• [Exercise]: Reproduce the complete set of records exactly. No picture is to appear in the copy.

• [Data in this exercise]:
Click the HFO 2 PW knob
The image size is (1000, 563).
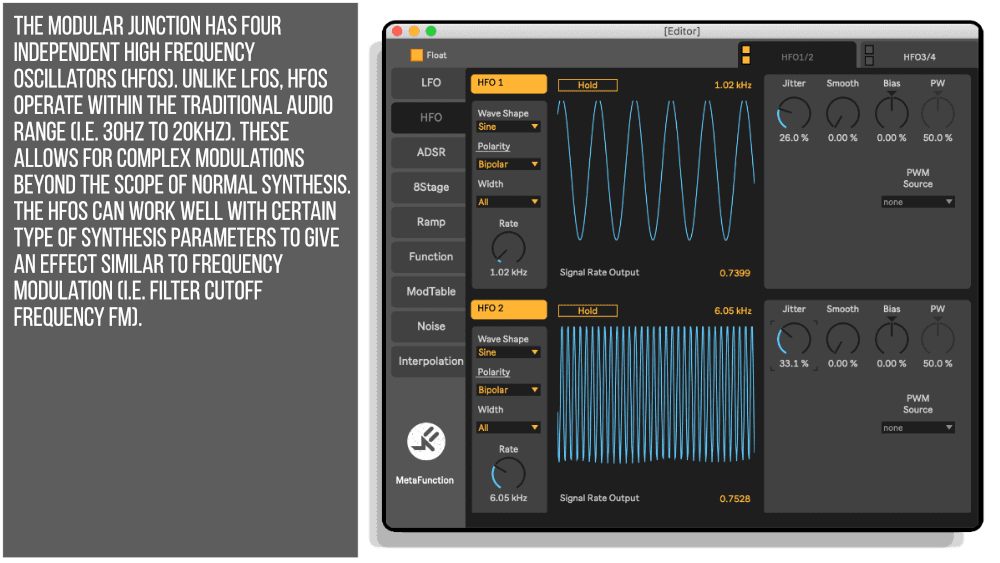tap(937, 339)
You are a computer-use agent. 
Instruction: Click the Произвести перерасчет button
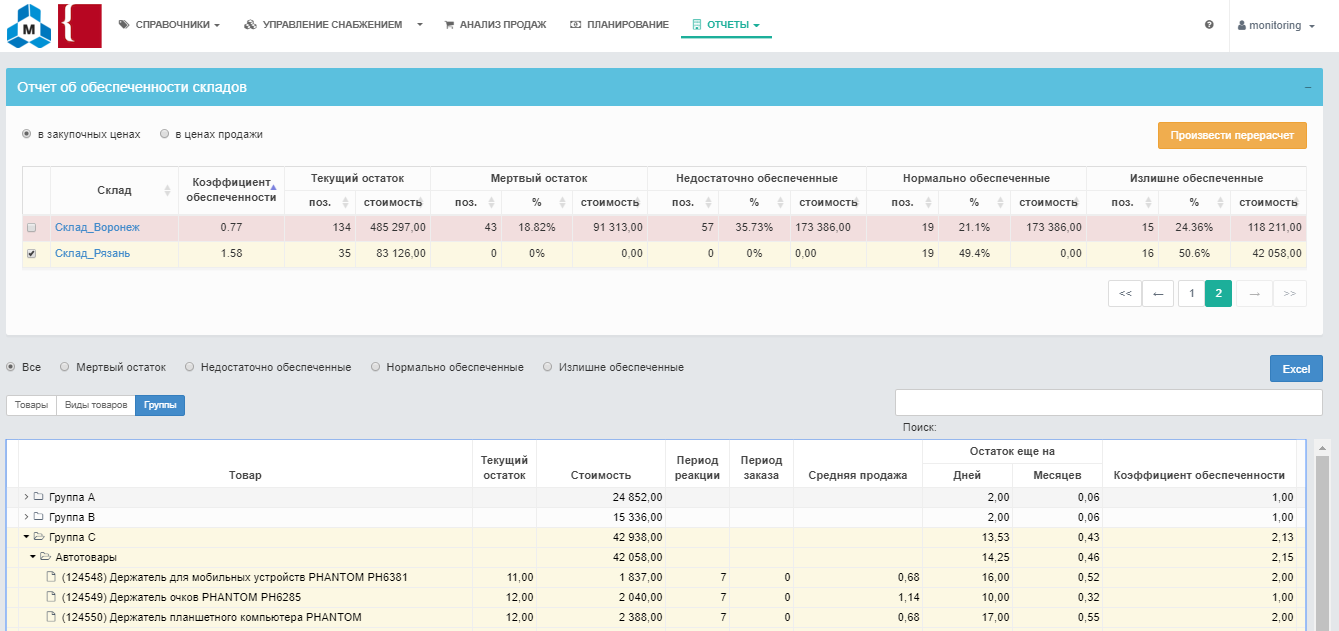(x=1231, y=136)
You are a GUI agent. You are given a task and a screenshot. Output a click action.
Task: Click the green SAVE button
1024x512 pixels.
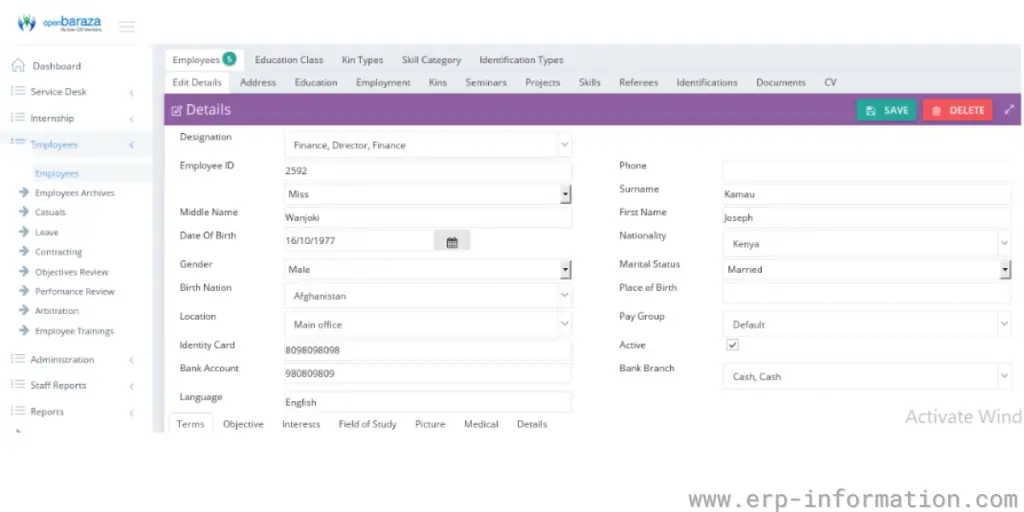pyautogui.click(x=887, y=110)
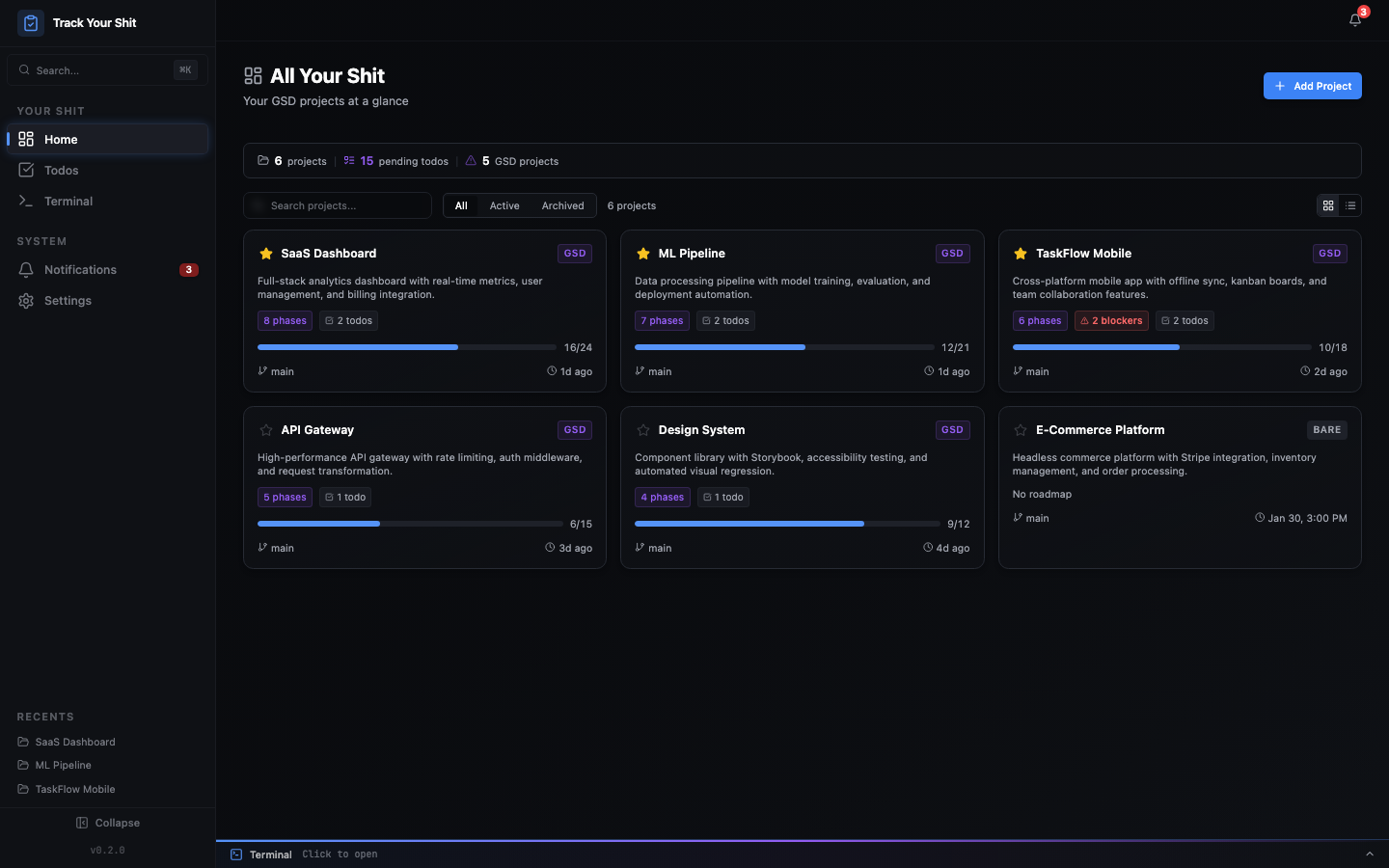Star the E-Commerce Platform project
The width and height of the screenshot is (1389, 868).
point(1021,429)
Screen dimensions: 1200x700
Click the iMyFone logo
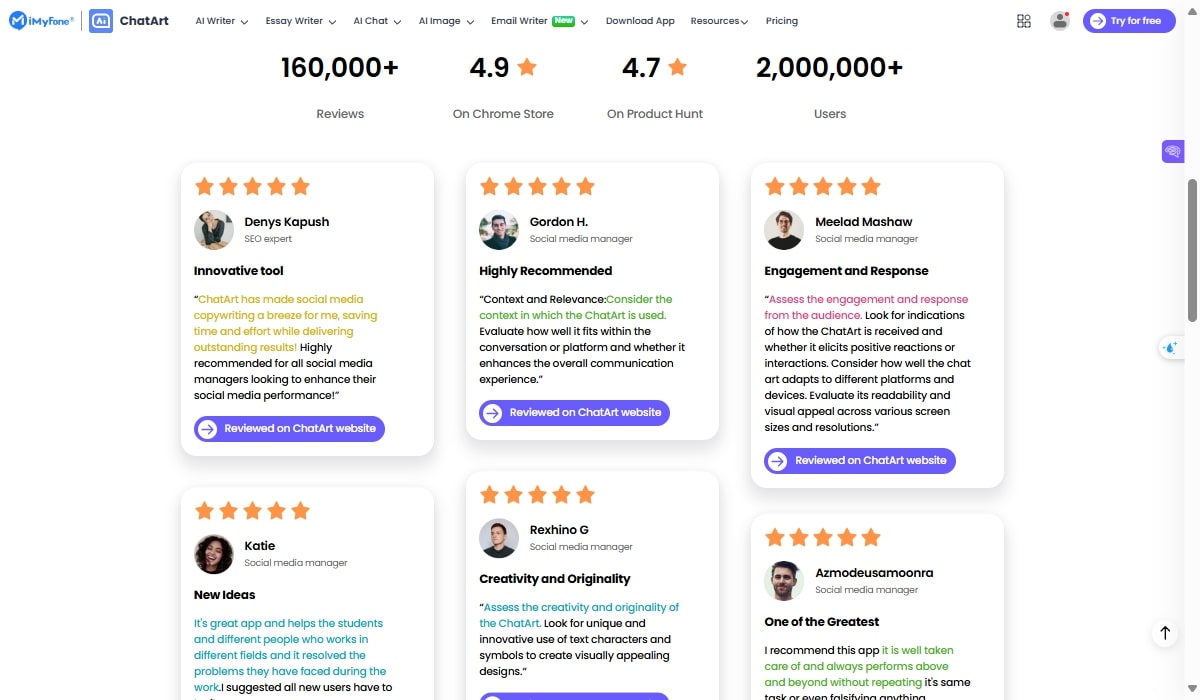41,21
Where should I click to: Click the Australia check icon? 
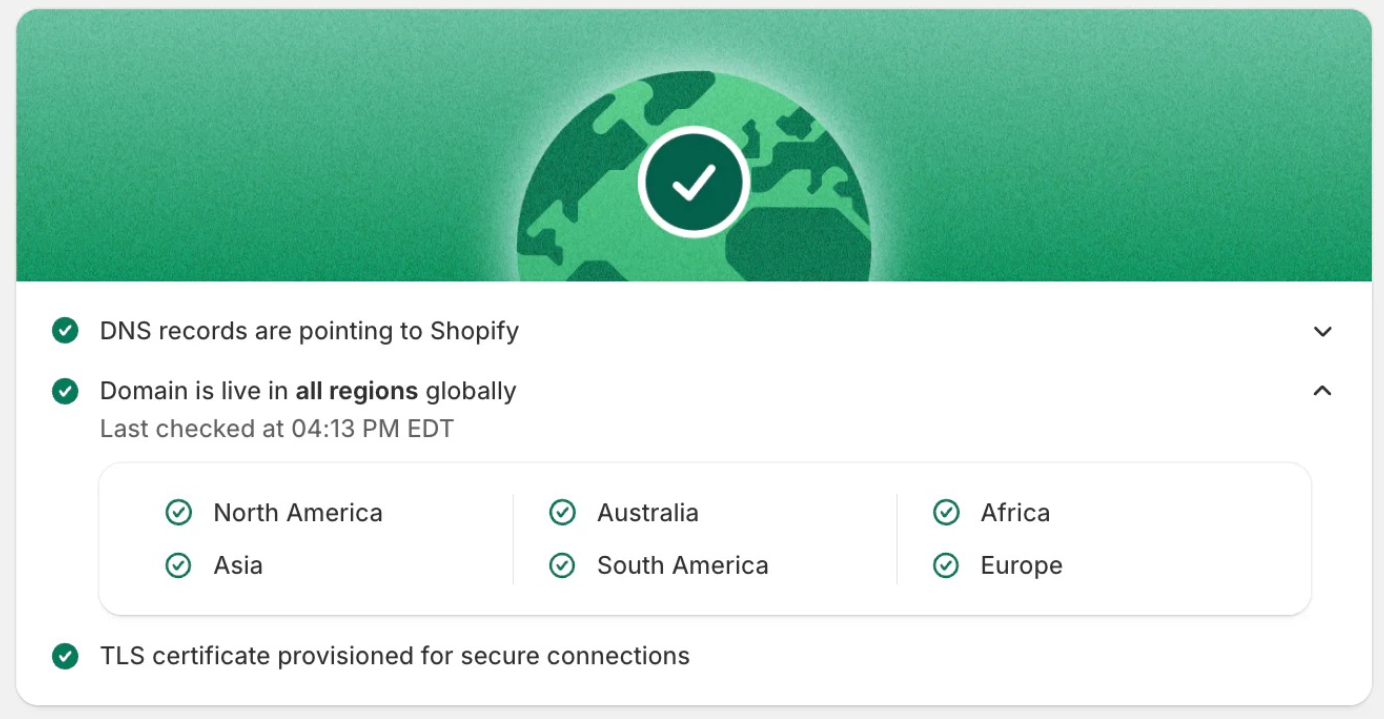coord(562,513)
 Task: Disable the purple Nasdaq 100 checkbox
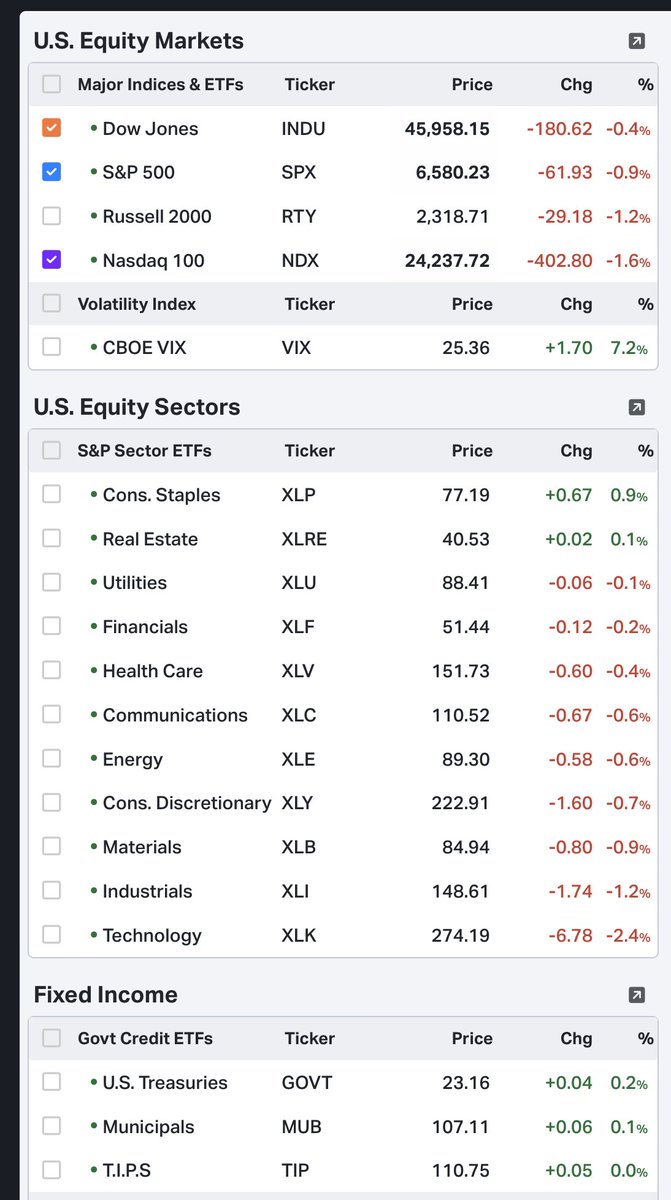point(52,260)
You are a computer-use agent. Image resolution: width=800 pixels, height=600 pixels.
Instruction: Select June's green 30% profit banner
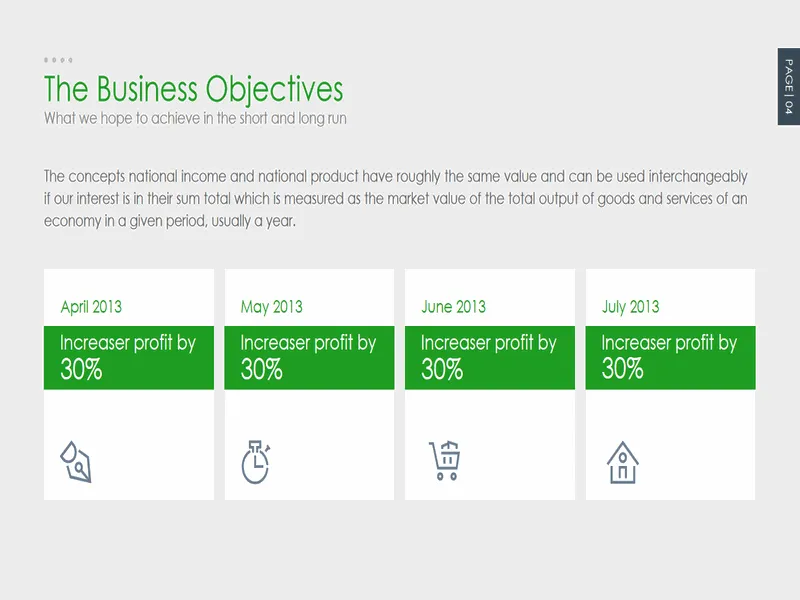490,358
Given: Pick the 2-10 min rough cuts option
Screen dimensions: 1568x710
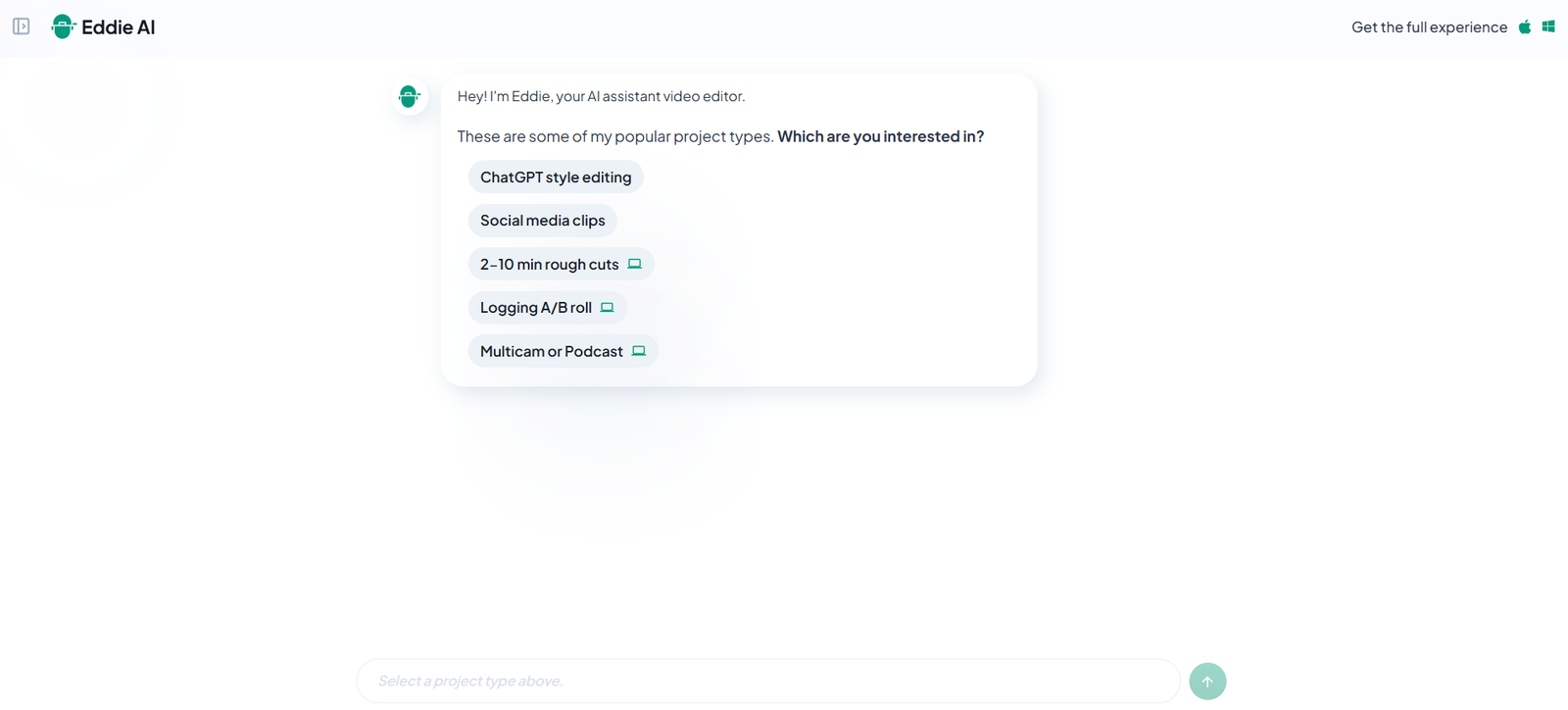Looking at the screenshot, I should click(x=549, y=265).
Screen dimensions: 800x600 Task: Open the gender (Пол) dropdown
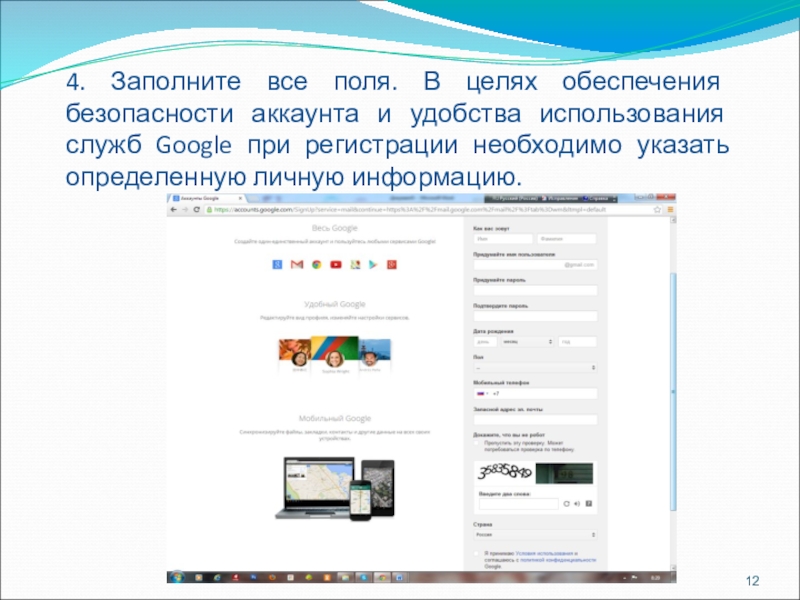click(535, 366)
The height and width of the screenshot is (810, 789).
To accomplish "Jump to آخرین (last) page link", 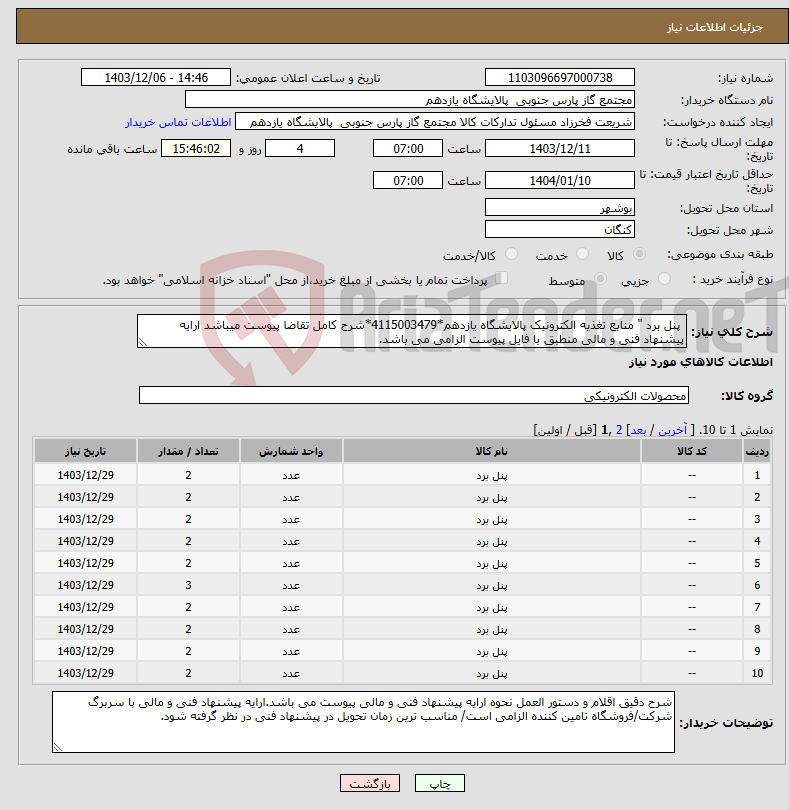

• [Your response]:
Click the HFO 2 PW knob
The image size is (1000, 563).
tap(937, 339)
You are a computer-use agent. 
Instruction: Click the Произвести перерасчет button
(x=1231, y=136)
You are a GUI agent. You are given a task and a screenshot. Output a click action.
Task: Click the green SAVE button
1024x512 pixels.
pyautogui.click(x=887, y=110)
Star the E-Commerce Platform project
The width and height of the screenshot is (1389, 868).
point(1021,429)
Screen dimensions: 1200x700
Click the iMyFone logo
41,21
Where should I click to: Click the Australia check icon? 
coord(562,513)
 Task: Disable the purple Nasdaq 100 checkbox
point(52,260)
You are a computer-use agent. Image resolution: width=800 pixels, height=600 pixels.
Instruction: Select June's green 30% profit banner
490,358
Given: Pick the 2-10 min rough cuts option
Screen dimensions: 1568x710
Looking at the screenshot, I should click(x=549, y=265).
Screen dimensions: 800x600 Task: Open the gender (Пол) dropdown
click(535, 366)
The height and width of the screenshot is (810, 789).
To accomplish "Jump to آخرین (last) page link", 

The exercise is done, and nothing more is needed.